(INSTRUCTIONS FOR THE TASK)
The response must consist of all the records, retyped exactly.

(TASK MATERIAL)
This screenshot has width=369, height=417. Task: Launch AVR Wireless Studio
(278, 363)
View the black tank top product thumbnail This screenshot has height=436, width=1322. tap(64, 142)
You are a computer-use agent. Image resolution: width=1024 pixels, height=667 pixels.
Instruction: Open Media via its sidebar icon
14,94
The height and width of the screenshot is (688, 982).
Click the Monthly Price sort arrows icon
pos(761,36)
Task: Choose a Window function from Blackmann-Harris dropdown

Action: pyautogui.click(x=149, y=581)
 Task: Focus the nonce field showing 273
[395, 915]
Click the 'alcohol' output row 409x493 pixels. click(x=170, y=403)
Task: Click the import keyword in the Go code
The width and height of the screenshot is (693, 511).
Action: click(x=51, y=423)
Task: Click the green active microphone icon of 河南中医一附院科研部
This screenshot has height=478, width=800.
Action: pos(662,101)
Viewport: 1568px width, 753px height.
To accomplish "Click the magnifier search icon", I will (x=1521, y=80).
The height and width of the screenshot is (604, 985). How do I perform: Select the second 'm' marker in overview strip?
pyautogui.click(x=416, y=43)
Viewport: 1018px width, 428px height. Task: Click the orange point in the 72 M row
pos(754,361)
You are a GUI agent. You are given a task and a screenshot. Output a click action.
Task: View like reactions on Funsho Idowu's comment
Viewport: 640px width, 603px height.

(ANSWER TO THIS EXERCISE)
This screenshot has width=369, height=417. Task: Launch AVR Wireless Studio
(278, 363)
View the black tank top product thumbnail This screenshot has height=436, width=1322. tap(64, 142)
You are a computer-use agent. Image resolution: width=1024 pixels, height=667 pixels.
Instruction: Open Media via its sidebar icon
14,94
The height and width of the screenshot is (688, 982).
Click the Monthly Price sort arrows icon
pos(761,36)
Task: Choose a Window function from Blackmann-Harris dropdown

Action: pyautogui.click(x=149, y=581)
 Task: Focus the nonce field showing 273
[395, 915]
Click the 'alcohol' output row 409x493 pixels. click(x=170, y=403)
Task: Click the import keyword in the Go code
The width and height of the screenshot is (693, 511).
Action: click(x=51, y=423)
Task: Click the green active microphone icon of 河南中医一附院科研部
This screenshot has height=478, width=800.
Action: pos(662,101)
Viewport: 1568px width, 753px height.
To accomplish "Click the magnifier search icon", I will (x=1521, y=80).
The height and width of the screenshot is (604, 985). How do I perform: Select the second 'm' marker in overview strip?
pyautogui.click(x=416, y=43)
Viewport: 1018px width, 428px height. Task: Click the orange point in the 72 M row
pos(754,361)
You are a GUI agent. You are given a task and a screenshot. Output a click action.
Task: View like reactions on Funsho Idowu's comment
Viewport: 640px width, 603px height.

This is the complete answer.